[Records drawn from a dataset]
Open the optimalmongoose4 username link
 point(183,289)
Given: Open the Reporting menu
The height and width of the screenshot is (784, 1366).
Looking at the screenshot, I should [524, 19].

_Task directions_:
The "Given: Open the Reporting menu" line through the last line above: set these down exactly and add nothing else.

_Answer box_:
Given: Open the Reporting menu
The height and width of the screenshot is (784, 1366).
Looking at the screenshot, I should [524, 19].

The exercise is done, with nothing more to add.